Nursing home administrators are worried, and for good reason. The new Medicare nursing home comparing site at Medicare.gov/nhcompare has gone live. Nursing homes are given ratings, from one to five, in four categories. This is a simple rating system for complex elder care centers. Please use this as a tool, but use it with great care.
I knew this rating system would result in problems. Many privately run rating sites have been online for years, as have many county inspection rating sites. I've often checked the ratings and compared them to what I see and hear locally.
I write a column in a medium sized newspaper that has a broad readership in two states. I receive dozens of e-mails every day from local readers of the column, as well as readers of this site and of my other national work, so I have a fair overview of the quality of homes nationally, though not specific homes out of my area. Let's say I've heard horror stories about facilities that wouldn't last a day in North Dakota or Minnesota. There are some very bad nursing homes around the country.

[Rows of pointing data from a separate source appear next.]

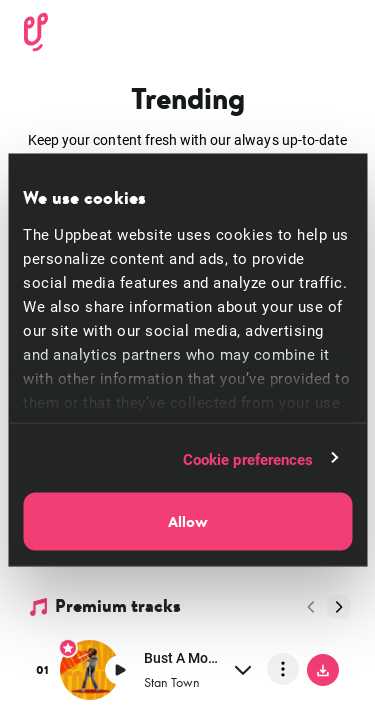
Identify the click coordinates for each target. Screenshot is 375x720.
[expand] (243, 669)
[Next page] (339, 607)
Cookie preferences (248, 458)
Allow (188, 522)
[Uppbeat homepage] (36, 29)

However, when choosing a care center, the criteria most people instinctively use is that of the level of family satisfaction. And from what I hear and read, if the ratings of the nursing homes in my area are any example, this new Medicare rating system has a lot of tweaking to do to be useful. They need at least one other category - family satisfaction. People also need to be aware that this rating is a one-time snapshot. The numbers could be totally different in another month.
For over 15 years, I had from one to three loved ones in a home just two blocks away from where I live. I visited every day. I knew the staff at the nursing home, and still am in contact with some of them. They cared lovingly for my family members, some of whom suffered from very difficult conditions. I saw them also care lovingly for many other elders, some of whom were quite difficult to love.
Was the home perfect? No. At the time, while the physical plant was very well kept, it was in need of modernizing. That has since been done (my family jokingly calls the new addition the "Bradley Wing," as every cent my parents had went into that facility. But we have no regrets).
The remodeling was being done as my last elder, my mother, was nearing death. I asked her if she wanted to have a new room, but she declined. She was used to her room, liked her window by her bed and didn't want to move. She died not long after the new wing opened.
Once the new wing opened, the staff moved residents to the new area and the rest of the building was remodeled, creating a locked memory floor, among other improvements.
Okay, I'll name the center. It's Rosewood On Broadway, in Fargo, North Dakota. Rosewood has a savvy young administrator who was first a nurse, and is not above wiping a runny nose or settling someone in a chair as he walks around visiting residents. He makes the rounds of all the floors, including the adult day care (they also have a child care center there), and knows the residents by name. They also know him as a friend.